Course Description: 

This mandatory MA historiography seminar addresses the emergence and recent transformations of the Mediterranean as an historical object. The first part of the course will offer an overview of the historiography of the Mediterranean from Braudel to his most recent critics, and situate this historiography within the broader field of contemporary scholarship. It will focus in particular on politics of definition, naming and perdiodization in the relatively recently constituted “Mediterranean studies,” as well as on the tropes that are often associated with the Mediterranean. The second half of the course will examine, in light of recent historiography, to what extent the concept of the Mediterranean is useful or relevant in various historical contexts and fields, from classical and late antiquity to the present day. In terms of particular issues in historiography, the course will focus particularly on the centrality of religious conflict and coexistence, hybridity, boundary-crossing and migration, but also ecology and climate to the definitions of the Mediterranean. The class caters in particular to students who focus on Late Antique, Byzantine, Islamic, Ottoman, Balkan, and Modern Middle East stud

Learning Outcomes: 

The purpose of this course is to provide students with a capacity to situate their own intellectual interests into a broader, multi-disciplinary framework and compare and assess different approaches to the Mediterranean in the longue duree. Students are expected to hone the following skills in this class: familiarize themselves with different historiographical schools and disciplinary approaches to the notion of the Mediterranean; reflect on the readings both in class discussions and in writing in a coherent manner; develop an understanding for what is at stake in creating geo-political categories; develop the ability to lead the discussion and pose questions that generate conversation.

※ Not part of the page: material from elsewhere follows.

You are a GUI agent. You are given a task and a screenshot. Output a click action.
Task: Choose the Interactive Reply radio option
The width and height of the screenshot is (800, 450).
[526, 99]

Discussion leading activity (20 pts): depending on class size, every student will be in charge of leading the discussion at least once during the semester. It means that the student should ask 5 questions about the assigned article(s) that will stimulate conversation in the classroom. It is in this discussion of the questions that the presenter can offer her own opinion and answer to his/her questions, only after other students have attempted to answer them. In this sense, the students will be evaluated on their ability to stimulate and sustain an intellectual conversation with their peers and professor.

Class Participation (20 pts): every student will be expected to come to class and actively participate in the class discussions. Up to two absences are allowed. Any further unexcused absences will result in an automatic decrease of the final grade by half a letter grade. Students should come to class on time and are not allowed to surf the internet during class.
Short Papers (60 pts— 30 pts each): 2 four-page papers on designated topics (submission times are indicated in the syllabus).